On an article I've posted two days ago (link) I discussed what I see as dangers in DeFi and why I see this as a high-risk investment.

Basically, I've explained what I see as red flags and the reasons why we should be afraid to get involved in this craziness. @Read.Cash replied to my post and was on spot pointing out that more hacks will certainly happen and these smart contracts will be exploited.

The first DeFi exploit in a while happened today on Balancer. It was a relatively small amount of a mere $500,000 that didn't create a domino effect but it still gives a clear indication of why this market is juvenile and should be considered high risk.

This is the address of the "hacker" which didn't actually hack anything but just exploited a weakness in the smart contract and bellow are some comments made by possible victims of his actions:

Source: Etherscan

What the attacker did was take advantage of a flash loan and drained a "liquidity pool" with a complex transaction that required more than 300 token transfers but only ~$50 in fees.

Balancer drained pool (link)

Most of us have heard of deflationary coins. These coins have a few lines of Solidity language code and their basic function is to deflate by a certain percentage every time they are moved on the blockchain. Coins as Bomb, Burn, etc once they are moved a certain amount of them (i.e. 1%) is burned (sent to 0x000.. Ethereum address) and the total amount of tokens is reduced.

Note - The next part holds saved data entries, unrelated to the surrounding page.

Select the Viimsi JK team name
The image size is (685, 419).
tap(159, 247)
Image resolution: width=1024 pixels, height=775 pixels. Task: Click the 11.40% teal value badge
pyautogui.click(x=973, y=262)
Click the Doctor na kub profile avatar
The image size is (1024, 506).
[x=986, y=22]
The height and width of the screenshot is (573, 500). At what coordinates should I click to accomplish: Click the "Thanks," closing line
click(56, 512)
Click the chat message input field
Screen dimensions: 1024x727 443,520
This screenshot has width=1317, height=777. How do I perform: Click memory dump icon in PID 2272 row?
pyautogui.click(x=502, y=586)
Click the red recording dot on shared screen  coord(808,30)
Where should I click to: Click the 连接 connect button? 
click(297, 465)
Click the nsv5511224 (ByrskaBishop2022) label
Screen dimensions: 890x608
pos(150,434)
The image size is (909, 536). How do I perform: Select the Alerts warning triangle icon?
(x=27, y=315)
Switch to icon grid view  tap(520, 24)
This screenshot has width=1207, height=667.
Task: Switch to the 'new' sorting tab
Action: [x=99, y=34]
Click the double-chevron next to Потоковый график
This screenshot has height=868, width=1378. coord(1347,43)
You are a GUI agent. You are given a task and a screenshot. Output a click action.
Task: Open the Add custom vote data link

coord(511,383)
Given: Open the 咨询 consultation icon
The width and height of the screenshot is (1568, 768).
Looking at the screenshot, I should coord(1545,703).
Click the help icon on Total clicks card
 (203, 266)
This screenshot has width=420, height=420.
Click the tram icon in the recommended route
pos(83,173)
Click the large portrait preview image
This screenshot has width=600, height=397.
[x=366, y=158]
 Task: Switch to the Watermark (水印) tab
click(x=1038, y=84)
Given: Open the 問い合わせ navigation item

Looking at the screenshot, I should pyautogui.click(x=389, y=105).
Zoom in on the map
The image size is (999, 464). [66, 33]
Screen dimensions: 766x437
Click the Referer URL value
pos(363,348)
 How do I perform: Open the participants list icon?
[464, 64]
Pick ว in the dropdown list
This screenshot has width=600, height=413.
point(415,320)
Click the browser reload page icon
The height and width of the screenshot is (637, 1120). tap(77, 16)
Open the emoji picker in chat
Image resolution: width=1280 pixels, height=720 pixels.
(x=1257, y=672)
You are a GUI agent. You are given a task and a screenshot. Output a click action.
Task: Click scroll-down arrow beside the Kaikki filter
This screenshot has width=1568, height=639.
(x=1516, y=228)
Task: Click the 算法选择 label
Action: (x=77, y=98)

What the attacker did was abuse a loophole in the Balancer's smart contract that wasn't counting the deflationary effect of a token called Statera (STA). The Balancer smart contract was acting as if no coins were burned on each transaction.

Easy to exploit when spotted and there are guys online that have these things as their job. I'm not sure if this can be counted as a hack either as there was no breach in any system. It was more like a bug-abuse. The "attack" was complex and all steps and transactions made are described in this link.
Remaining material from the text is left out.